An expanded allometric model for crowns of four co-existing desert shrubs

Abstract

Key messageA new expanded allometric model with two asymptotic biometrics is built, revealing desert shrub crown scaling exponent varies with respect to soil water availability.AbstractMany biological metrics behave asymptotically when facing biophysical and resources constraints. However, simple allometric model (SAM) of power equation does not include any asymptotic variables. Thus, we built a new expanded allometric model (EAM) with two asymptotic independent variables. Then to test EAM statistically valid, we investigated and measured the crown radius and height of four co-existing shrubs species, including Nitraria sibirica, Reaumuria songarica, N. tangutorum and Tamarix ramosissima, at a saline desert site outside an oasis in southeast Junggar Basin, central Eurasia. Additionally, we also measured leaf biomass and leaf water potential, and surveyed soil profiles of water content and fine root to identify how factors influenced shrub crown ontogeny processes in desert ecosystems. The results showed that both SAM and EAM were statistically valid. The invariable scale exponent of crown radius vs. height from SAM reflected the average state of that from EAM, which had the common initial and ultimate values and the respective maximum for the four co-existing species.
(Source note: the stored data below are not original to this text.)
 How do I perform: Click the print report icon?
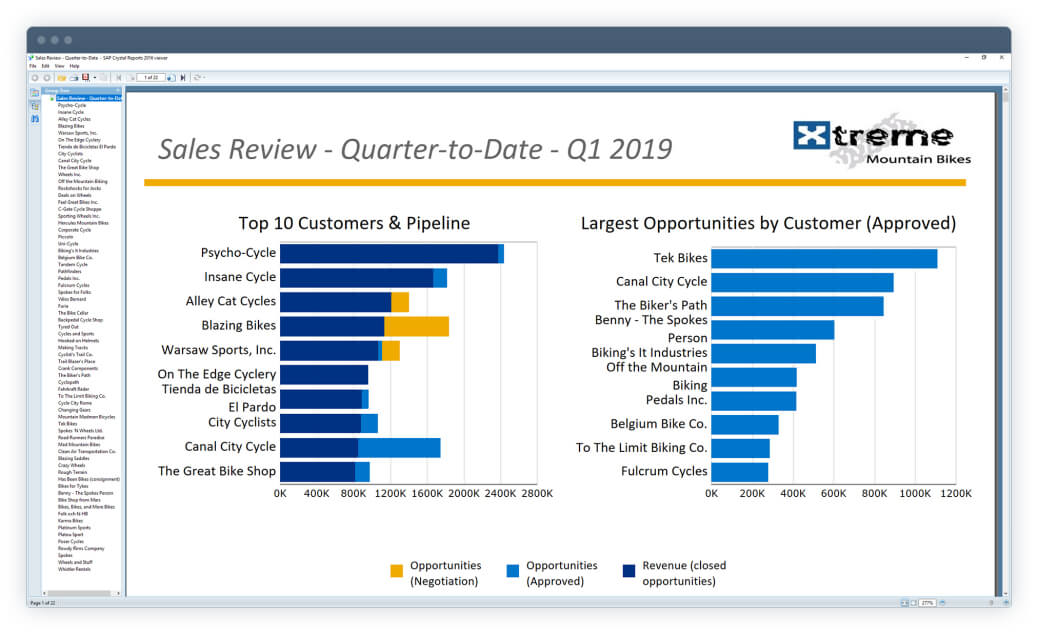point(74,77)

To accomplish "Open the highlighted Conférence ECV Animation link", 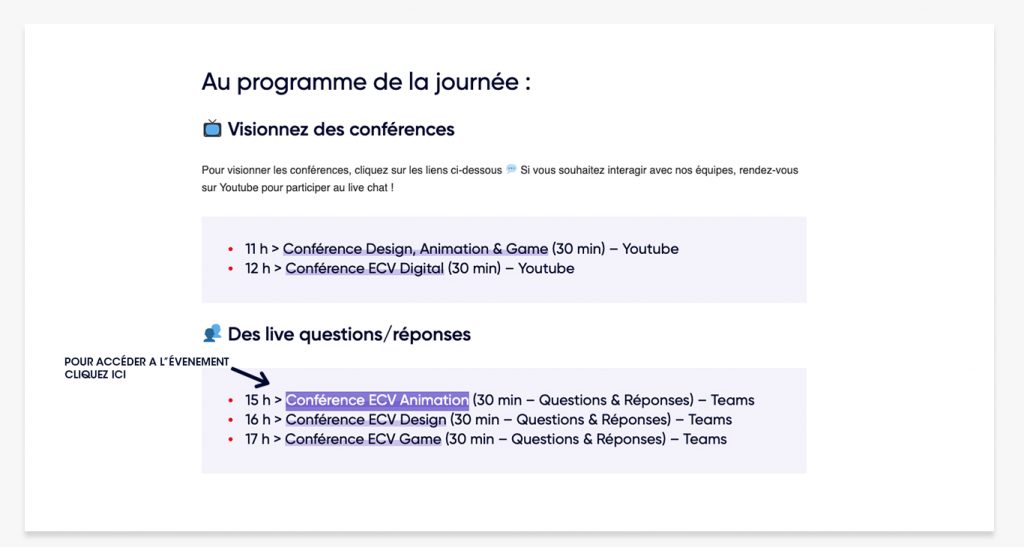I will (377, 400).
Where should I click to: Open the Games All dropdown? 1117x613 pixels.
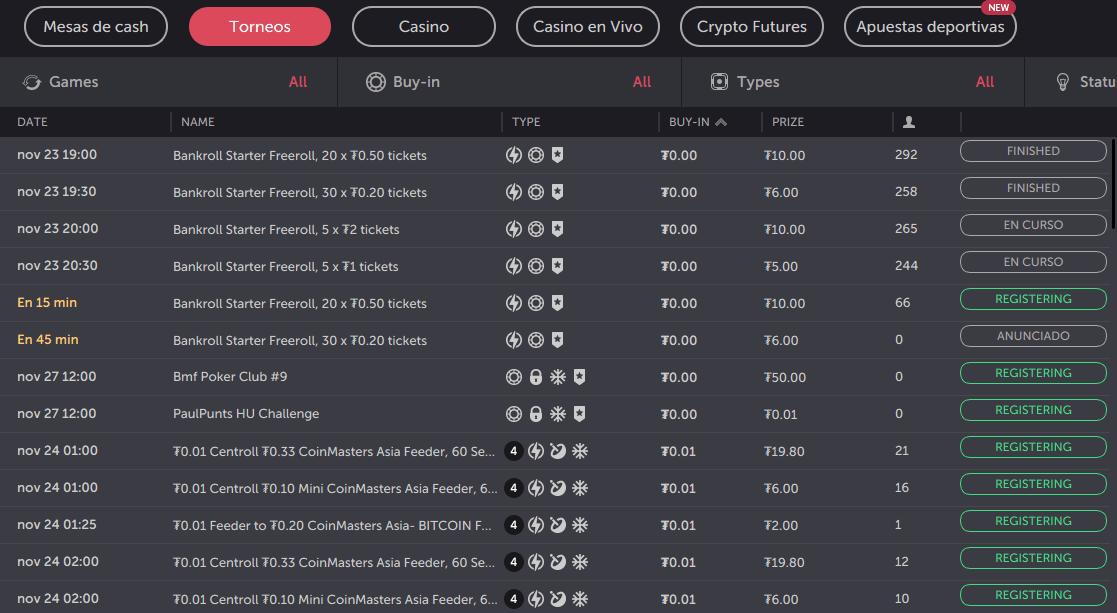pyautogui.click(x=298, y=82)
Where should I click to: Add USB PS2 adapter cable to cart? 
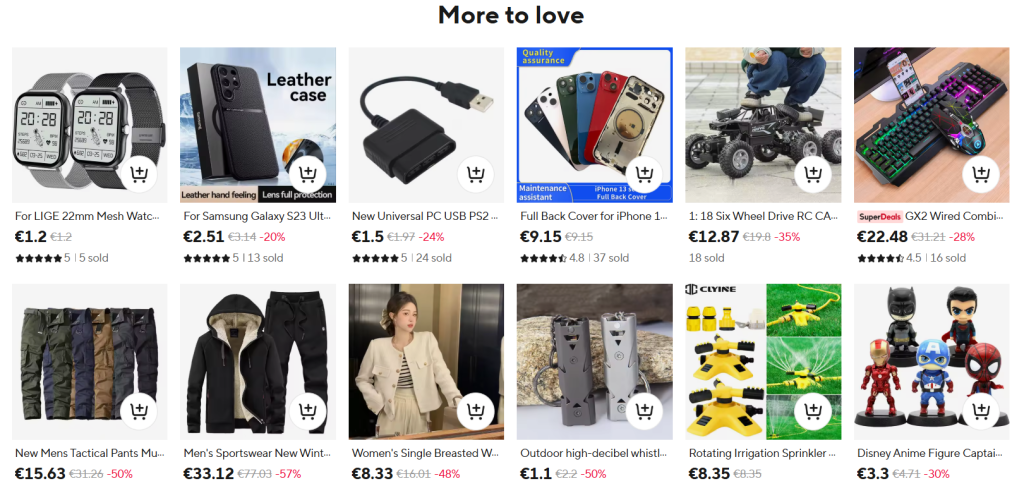(475, 175)
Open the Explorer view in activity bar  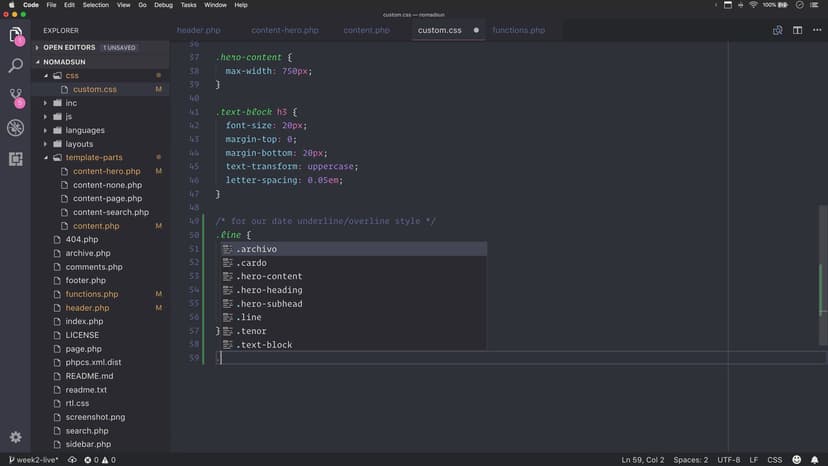point(16,36)
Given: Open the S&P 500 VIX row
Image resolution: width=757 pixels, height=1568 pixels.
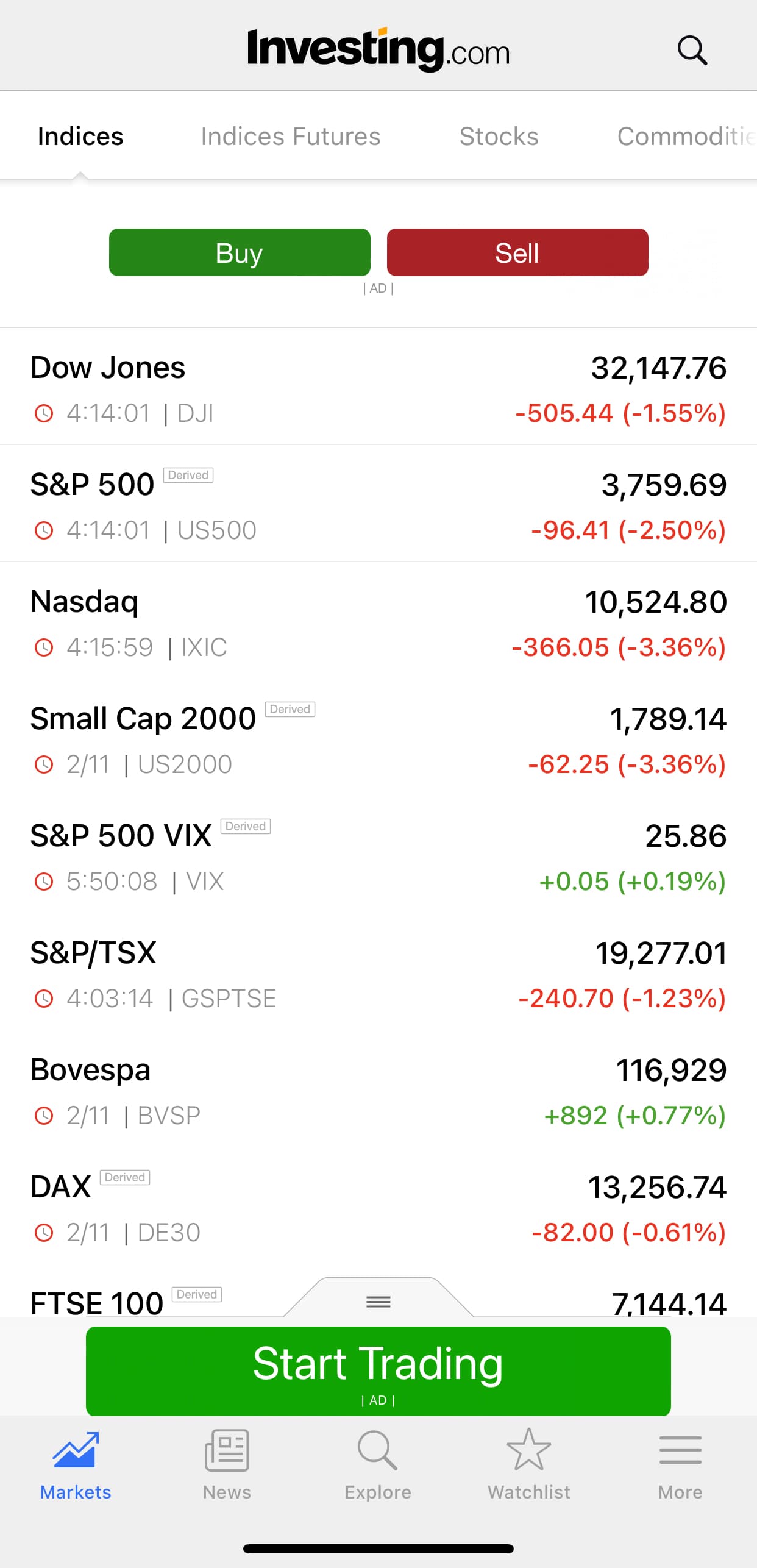Looking at the screenshot, I should 378,855.
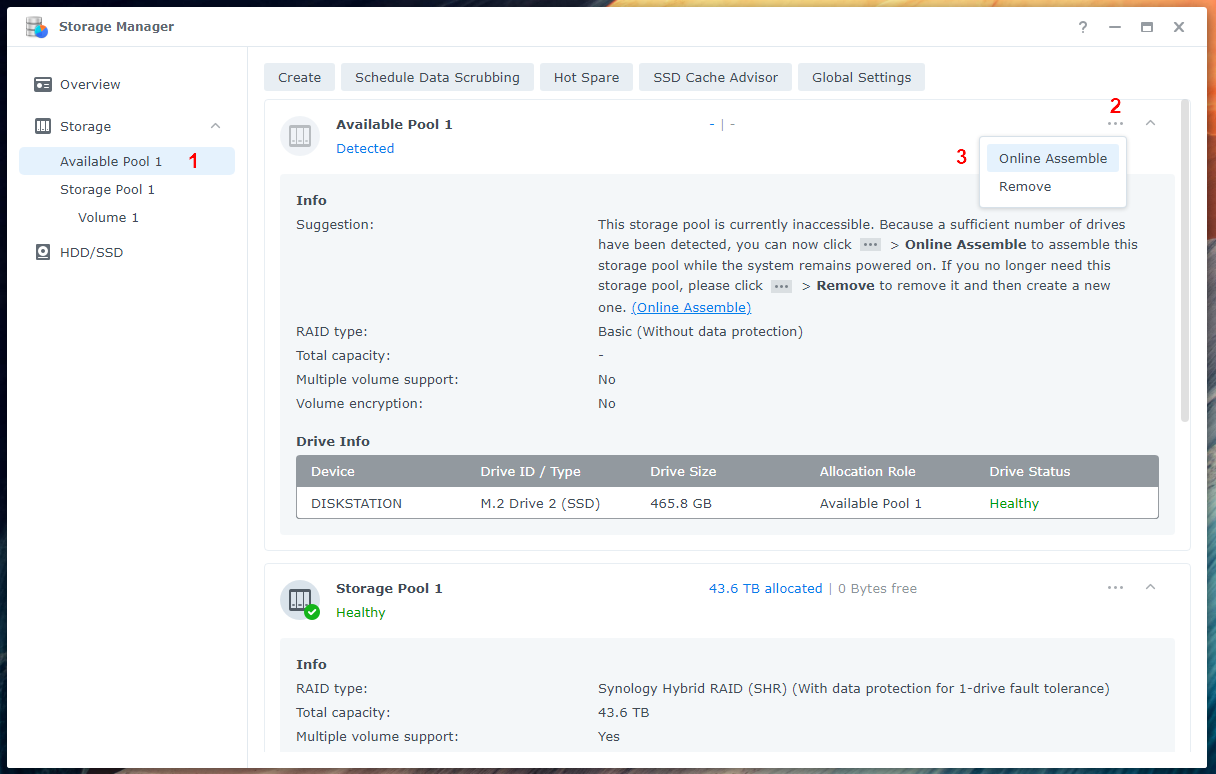The height and width of the screenshot is (774, 1216).
Task: Open Schedule Data Scrubbing
Action: point(437,78)
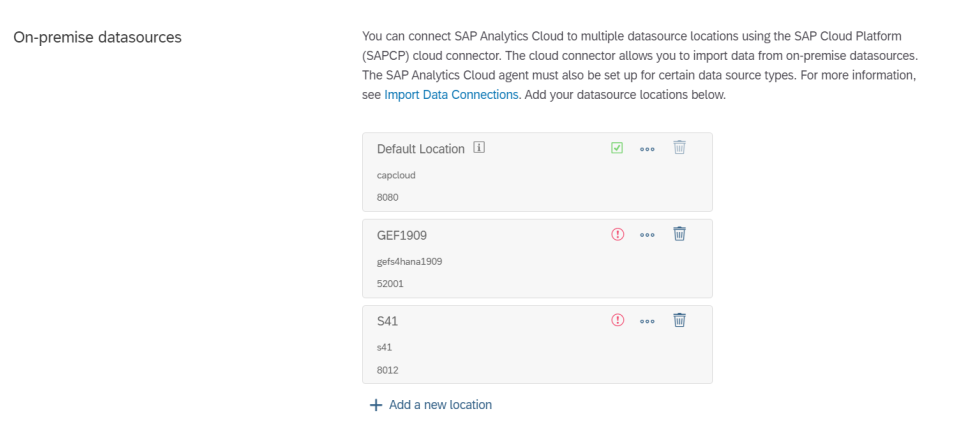Click the trash icon on Default Location

tap(680, 148)
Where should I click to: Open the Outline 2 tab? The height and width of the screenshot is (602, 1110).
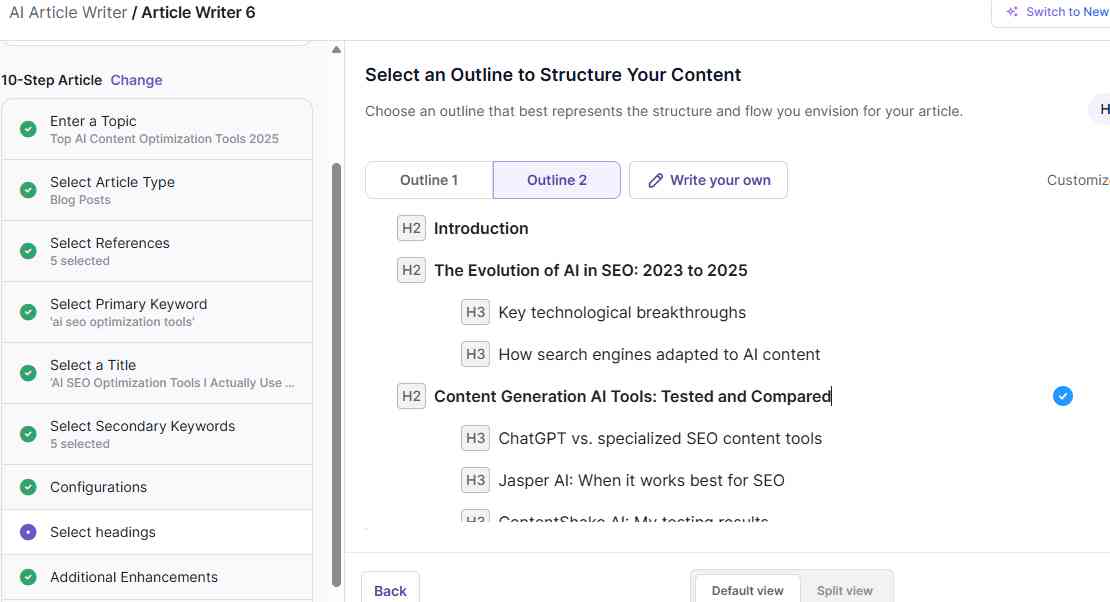pos(556,180)
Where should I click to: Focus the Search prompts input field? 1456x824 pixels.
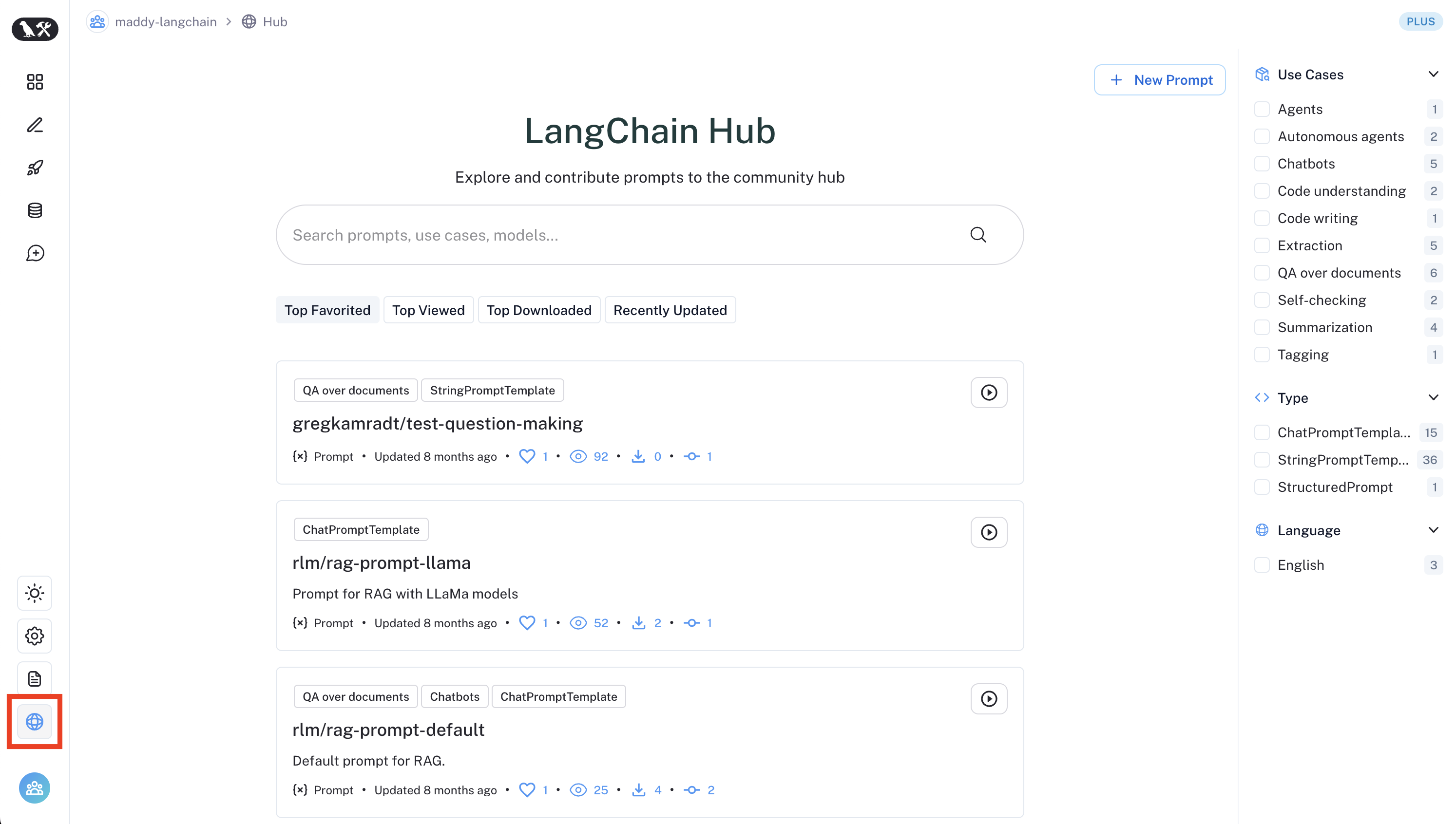(623, 235)
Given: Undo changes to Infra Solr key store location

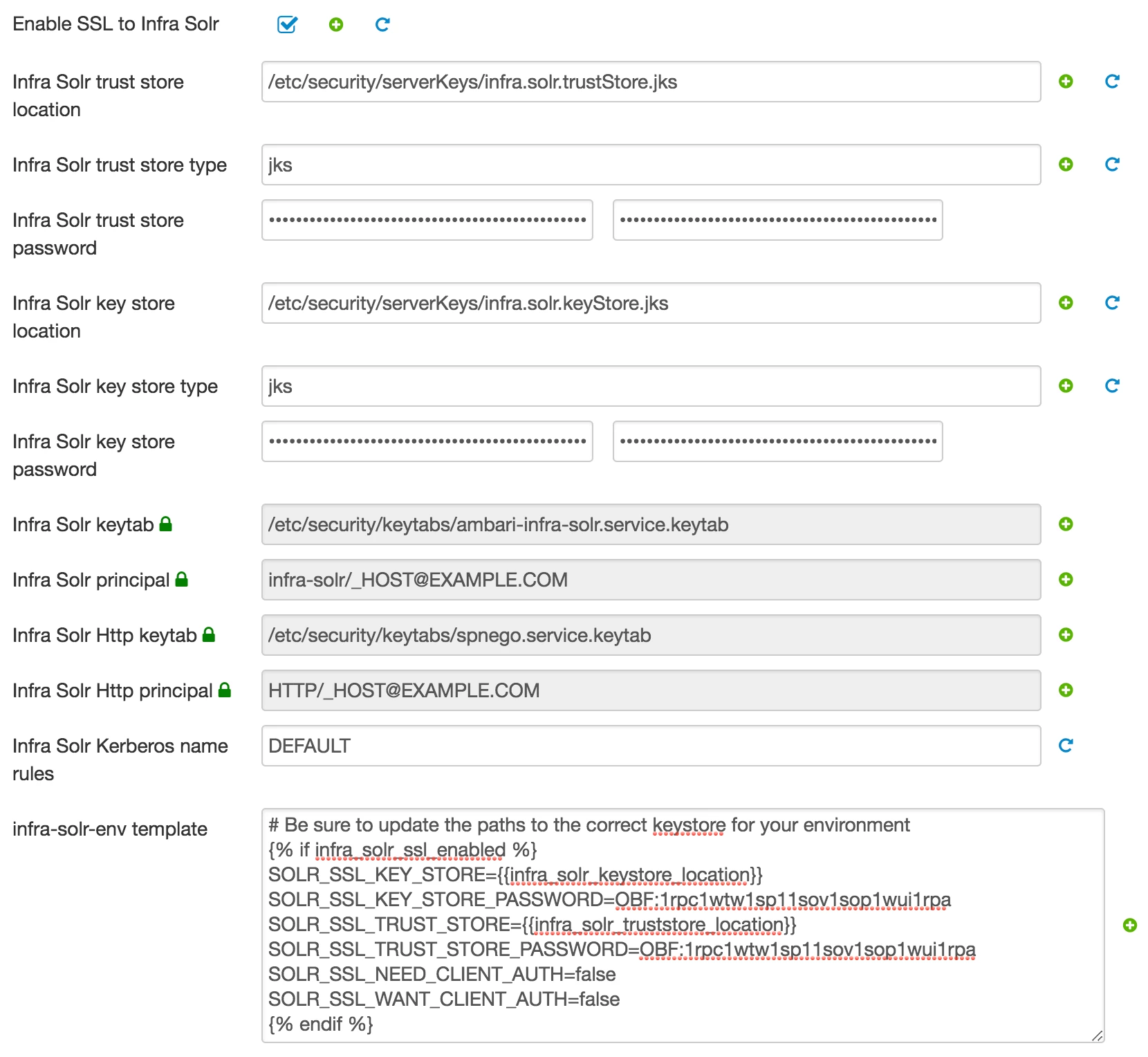Looking at the screenshot, I should point(1112,303).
The crown horizontal extension was prior to vertical growth because the latter was uneconomic and shrub took an avoiding-self-shading strategy. Across the four species, the crown radius at the timing of the crown scaling exponent maximum was positively related to pre-dawn leaf water potential, which increased with plant rooting depth. It demonstrated that soil water availability limited the expansion of the shrub crown area. To sum up, shrubs grow asymptotically in a horizontal crown expansion manner avoiding self-shading and constrained by soil water availability in water-limited ecosystems.